There are no big surprises in either the FINRA or OCIE 2017 priorities, and many of the areas identified carry over from previous years. As always, firms should use the letters as a checklist to critically evaluate the quality of their control procedures and to ensure that their procedures are specifically tailored to their practices, product mix, and customers.
 In 2015, FINRA identified five key areas that it said compromise the ability to protect investors and undermine integrity of the markets: alignment of customer and firm interests, ethical standards, strong supervisory and risk management systems, novel products, and conflicts management.
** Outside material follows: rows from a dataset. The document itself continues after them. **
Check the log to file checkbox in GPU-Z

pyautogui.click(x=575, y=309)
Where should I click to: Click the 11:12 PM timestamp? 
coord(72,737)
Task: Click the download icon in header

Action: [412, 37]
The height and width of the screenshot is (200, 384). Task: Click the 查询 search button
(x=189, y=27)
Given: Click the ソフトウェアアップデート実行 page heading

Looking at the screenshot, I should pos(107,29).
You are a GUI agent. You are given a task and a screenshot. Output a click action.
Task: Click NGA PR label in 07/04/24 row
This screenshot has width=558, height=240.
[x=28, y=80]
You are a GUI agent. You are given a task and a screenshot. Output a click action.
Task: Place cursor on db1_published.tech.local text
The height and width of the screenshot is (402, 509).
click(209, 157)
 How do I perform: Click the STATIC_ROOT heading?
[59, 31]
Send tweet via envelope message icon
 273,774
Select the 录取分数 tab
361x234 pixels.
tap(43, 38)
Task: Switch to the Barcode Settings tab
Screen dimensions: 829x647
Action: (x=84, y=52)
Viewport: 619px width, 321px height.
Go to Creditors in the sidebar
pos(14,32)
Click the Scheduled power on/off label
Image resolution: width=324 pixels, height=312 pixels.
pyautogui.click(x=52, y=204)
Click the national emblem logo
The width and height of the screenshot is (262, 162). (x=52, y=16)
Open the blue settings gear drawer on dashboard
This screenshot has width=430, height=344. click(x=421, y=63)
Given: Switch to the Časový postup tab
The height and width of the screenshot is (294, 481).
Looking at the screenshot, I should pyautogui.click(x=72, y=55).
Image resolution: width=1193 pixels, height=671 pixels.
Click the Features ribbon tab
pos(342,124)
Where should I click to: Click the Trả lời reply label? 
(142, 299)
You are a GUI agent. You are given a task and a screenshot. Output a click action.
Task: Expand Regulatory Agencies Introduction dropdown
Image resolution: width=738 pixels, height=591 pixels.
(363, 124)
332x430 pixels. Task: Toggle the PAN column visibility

In 2016, FINRA identified three broad issues—culture, conflicts of interest, and ethics; supervision, risk management, and controls; and liquidity.
 In 2013, FINRA launched the “High-Risk Broker Initiative” to “identify for targeted, expedited review those individuals who pose a significant risk to investors or the industry—and where they have harmed investors and violated our rules, to bar them from the industry as quickly as possible.” FINRA expanded the program in 2014 by creating a dedicated enforcement team to prosecute such cases.
 In March 2016, at a Senate Banking subcommittee hearing, Senator Elizabeth Warren recounted the number of recidivist registered representatives who have engaged in civil, criminal, or regulatory misconduct but are still practicing based on a study issued by economists from the University of Chicago. She pressed then FINRA CEO Rick Ketchum: “As the head of FINRA, what are you doing to make sure that the elderly and people who can least afford bad financial advice don’t fall into the net of someone who has already got a documented history of misconduct?”